• **Written task**: Reproduce every line of the records below word for word, leaving out the pictures.

• **Material shown**:
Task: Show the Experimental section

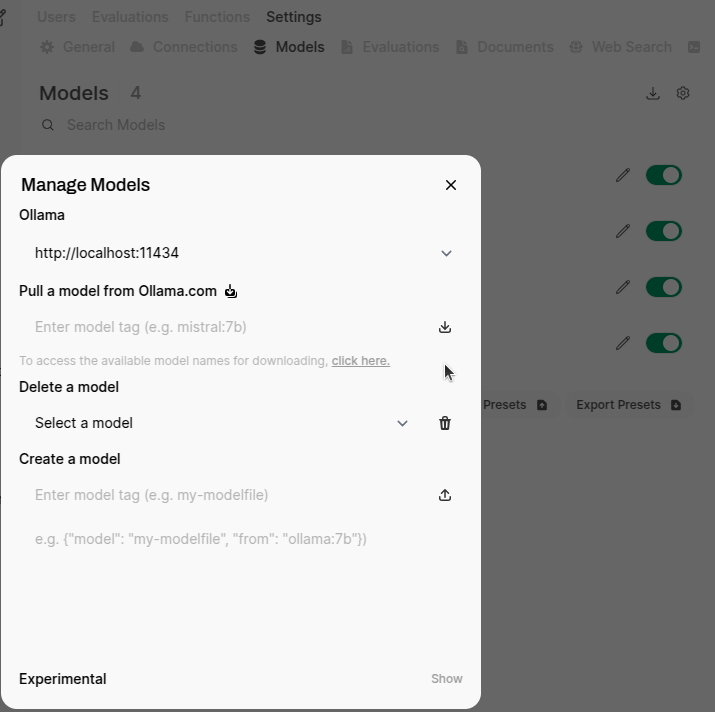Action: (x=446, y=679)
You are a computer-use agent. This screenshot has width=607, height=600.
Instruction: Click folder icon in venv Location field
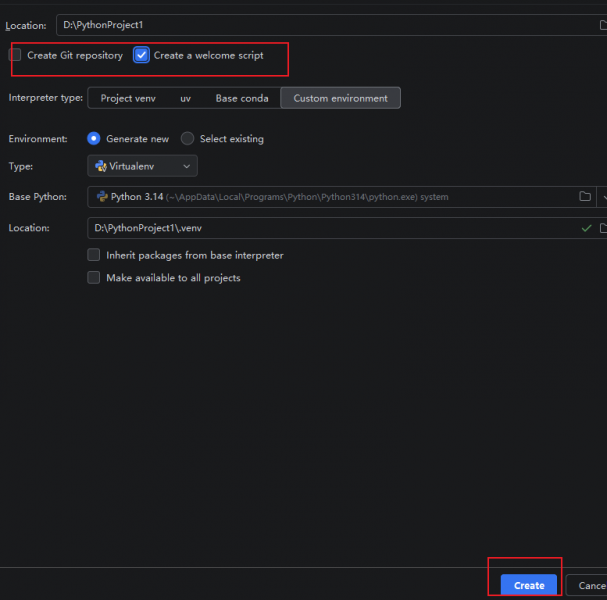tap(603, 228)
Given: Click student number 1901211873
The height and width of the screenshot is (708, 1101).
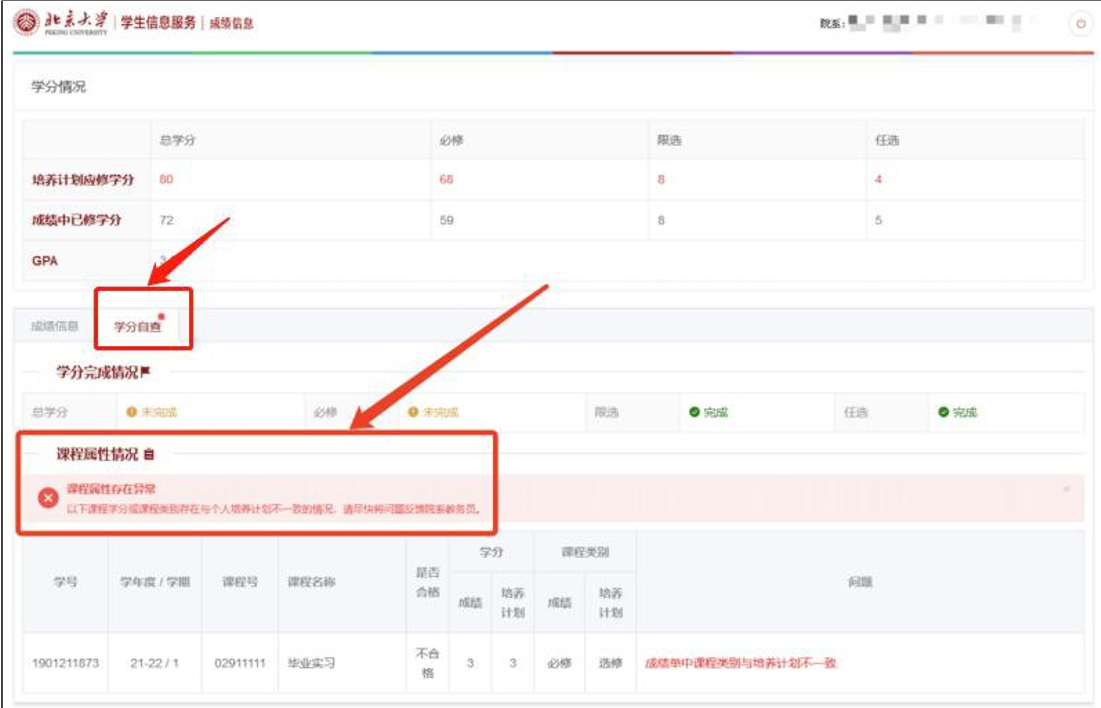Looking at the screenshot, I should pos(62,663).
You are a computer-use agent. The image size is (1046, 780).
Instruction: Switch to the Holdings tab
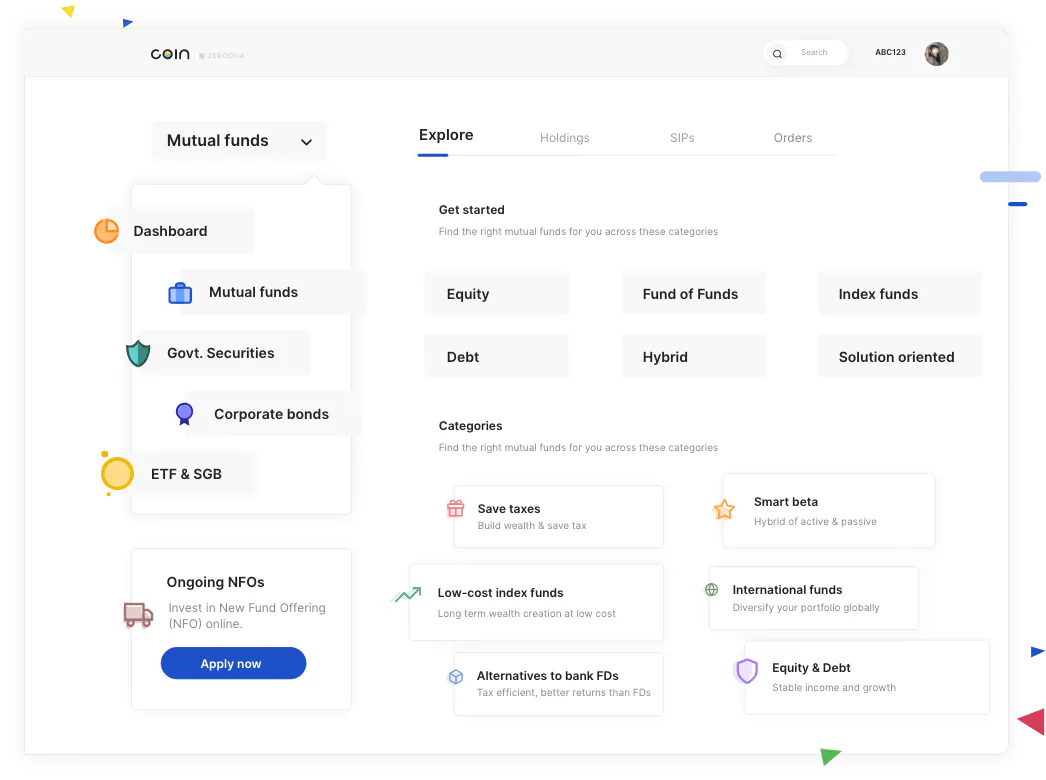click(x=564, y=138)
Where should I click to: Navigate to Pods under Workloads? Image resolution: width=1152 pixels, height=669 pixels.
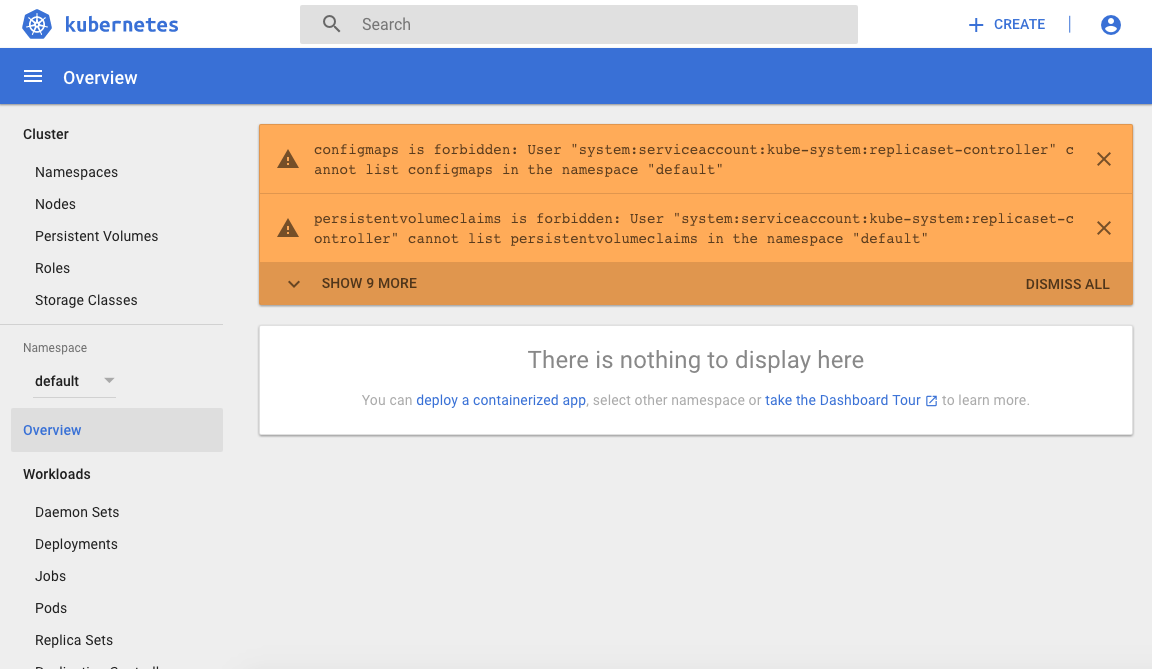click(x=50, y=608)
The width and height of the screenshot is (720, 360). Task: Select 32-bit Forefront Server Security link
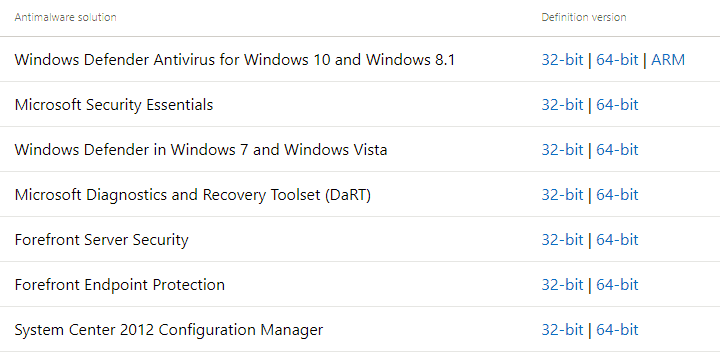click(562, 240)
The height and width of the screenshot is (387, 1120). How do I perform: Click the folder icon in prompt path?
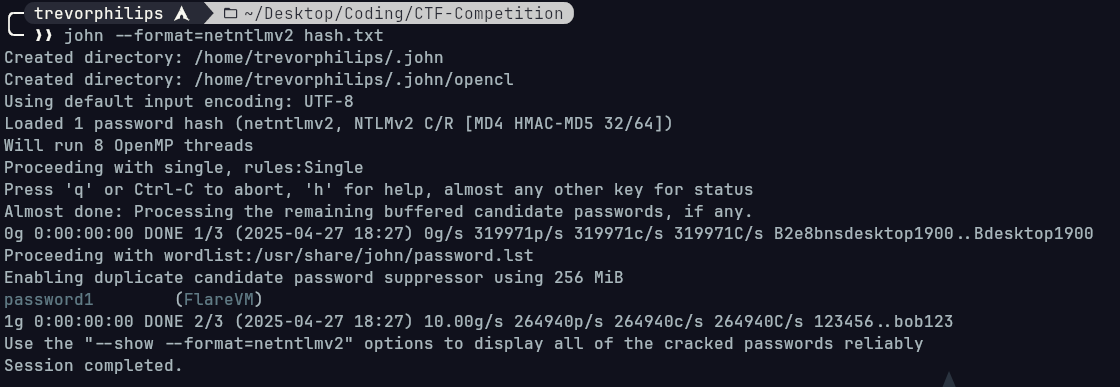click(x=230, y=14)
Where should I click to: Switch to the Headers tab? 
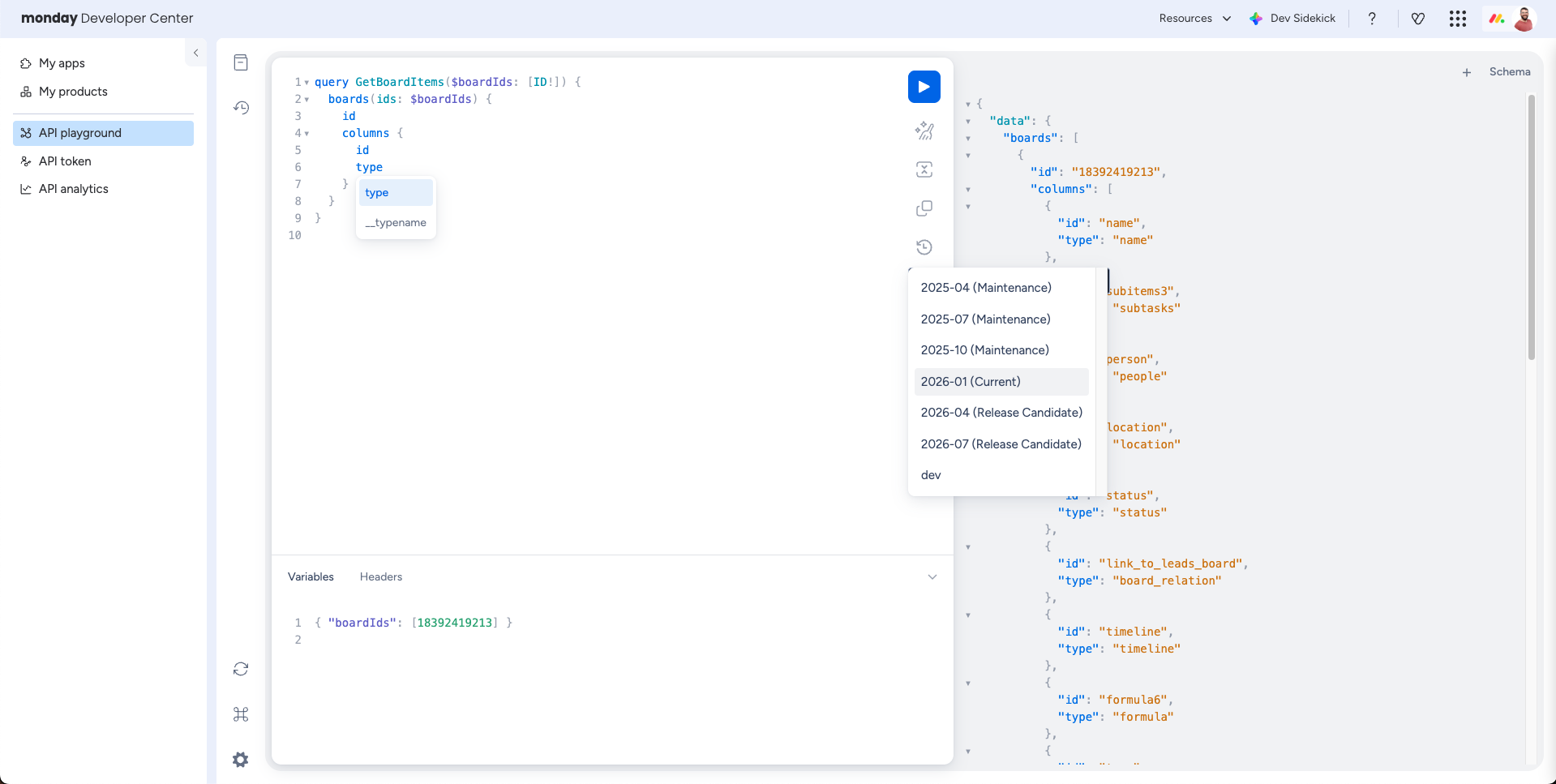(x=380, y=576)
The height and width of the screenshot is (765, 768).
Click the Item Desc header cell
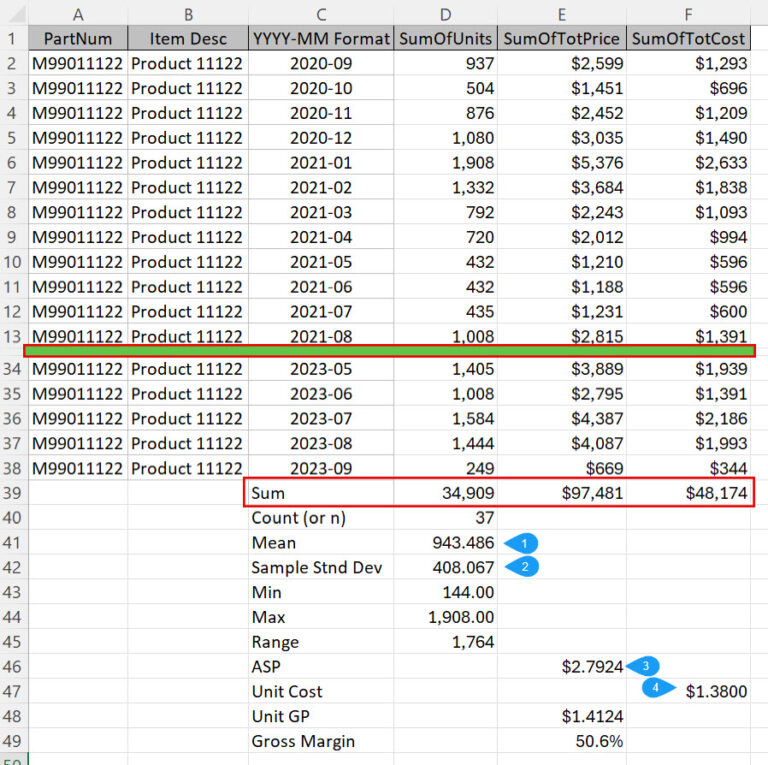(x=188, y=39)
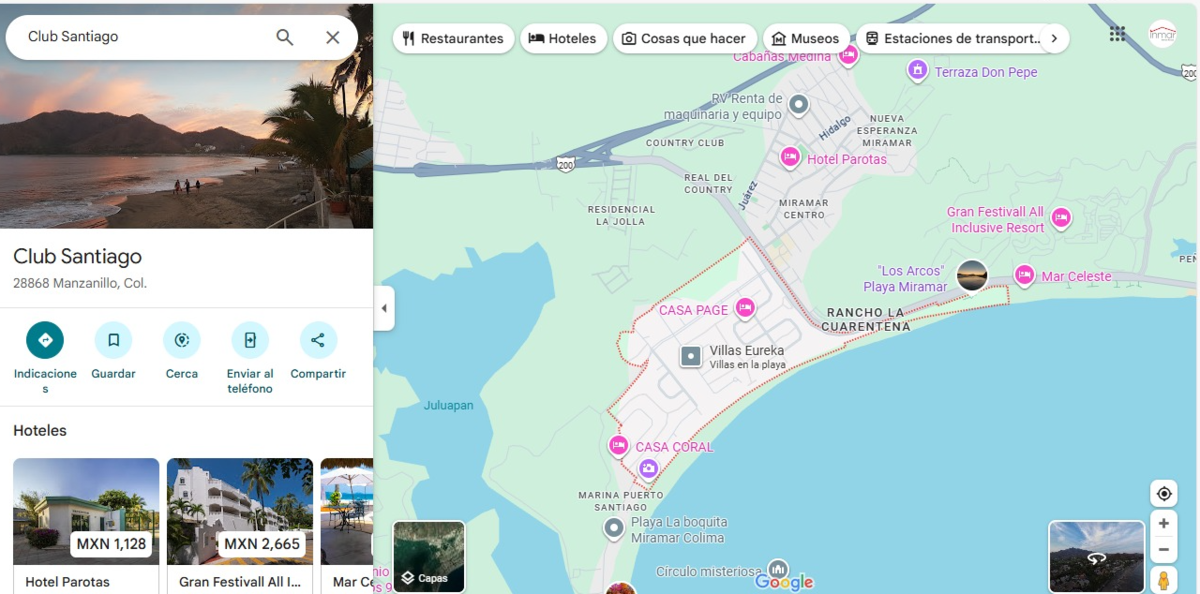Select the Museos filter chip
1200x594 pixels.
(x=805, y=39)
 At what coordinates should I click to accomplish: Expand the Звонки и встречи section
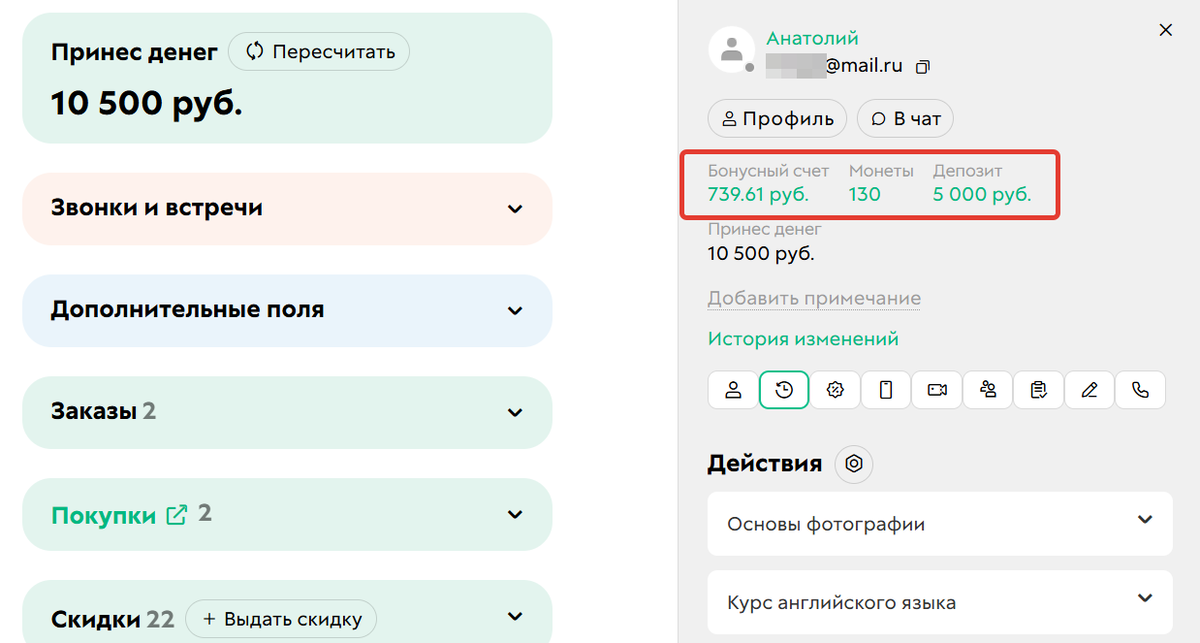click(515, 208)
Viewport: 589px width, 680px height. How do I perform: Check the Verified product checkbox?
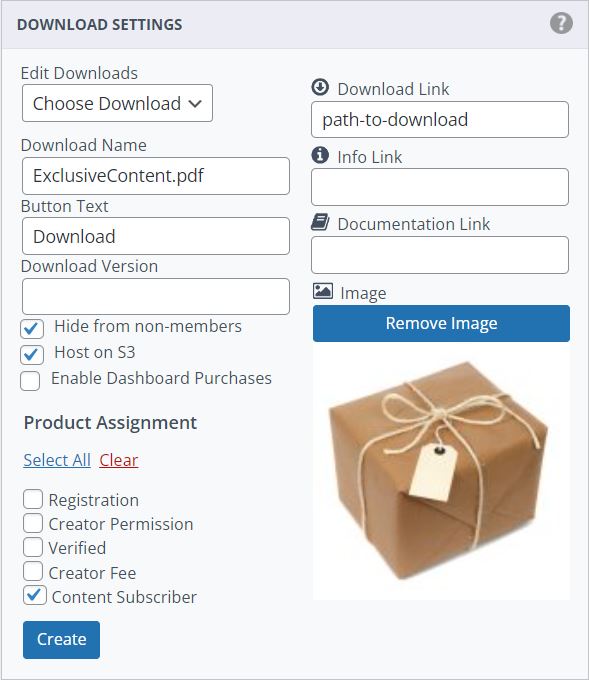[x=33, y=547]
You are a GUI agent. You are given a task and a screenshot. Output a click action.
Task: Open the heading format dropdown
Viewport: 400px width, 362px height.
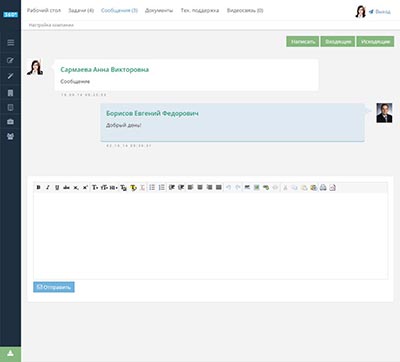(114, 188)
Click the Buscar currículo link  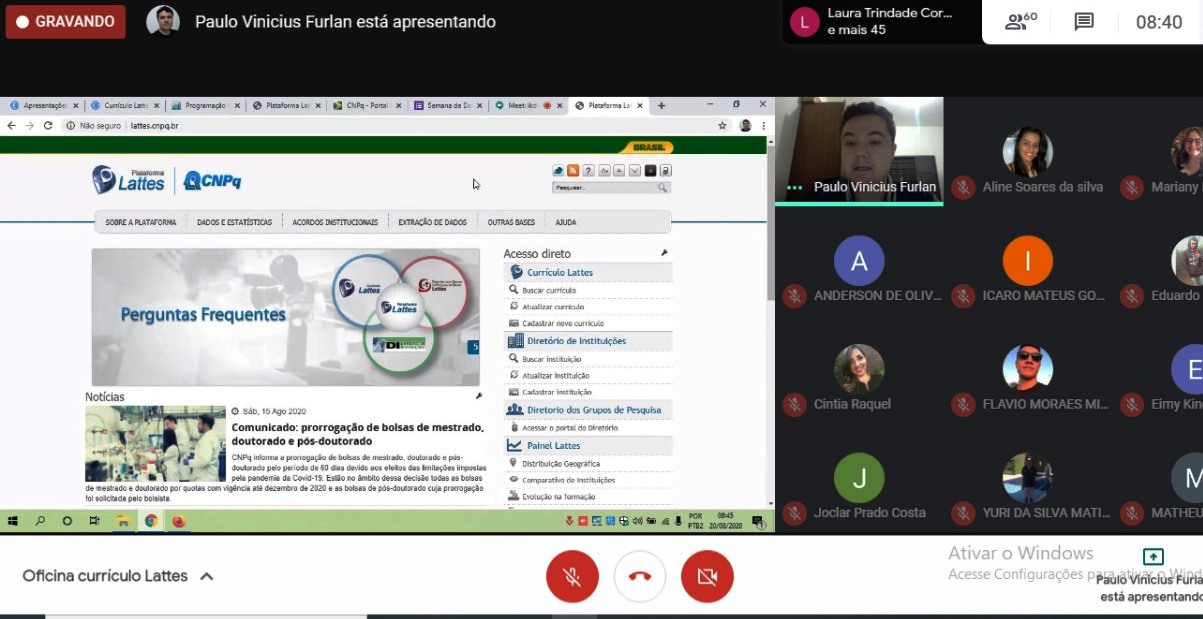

• **Result**:
Task: Show the Experimental section

Action: (x=446, y=679)
You are a computer-use agent. This screenshot has width=607, height=600.
Instruction: Click folder icon in venv Location field
tap(603, 228)
Given: Click student number 1901211873
The height and width of the screenshot is (708, 1101).
Looking at the screenshot, I should pos(62,663).
You are a computer-use agent. The image size is (1046, 780).
Instruction: Switch to the Holdings tab
click(x=564, y=138)
Where should I click to: Navigate to Pods under Workloads? Image resolution: width=1152 pixels, height=669 pixels.
click(x=50, y=608)
The width and height of the screenshot is (720, 360). Task: Select 32-bit Forefront Server Security link
click(562, 240)
The height and width of the screenshot is (387, 1120). How do I perform: Click the folder icon in prompt path?
click(x=230, y=14)
Where should I click to: Switch to the Headers tab? 
(x=380, y=576)
The height and width of the screenshot is (765, 768).
Click the Item Desc header cell
(x=188, y=39)
Select the Museos filter chip
1200x594 pixels.
(x=805, y=39)
 At what coordinates should I click to accomplish: Expand the Звонки и встречи section
click(515, 208)
Viewport: 589px width, 680px height. How do I perform: Check the Verified product checkbox?
[x=33, y=547]
You are a GUI agent. You are given a task and a screenshot. Output a click action.
Task: Open the heading format dropdown
Viewport: 400px width, 362px height.
(114, 188)
Click the Buscar currículo link  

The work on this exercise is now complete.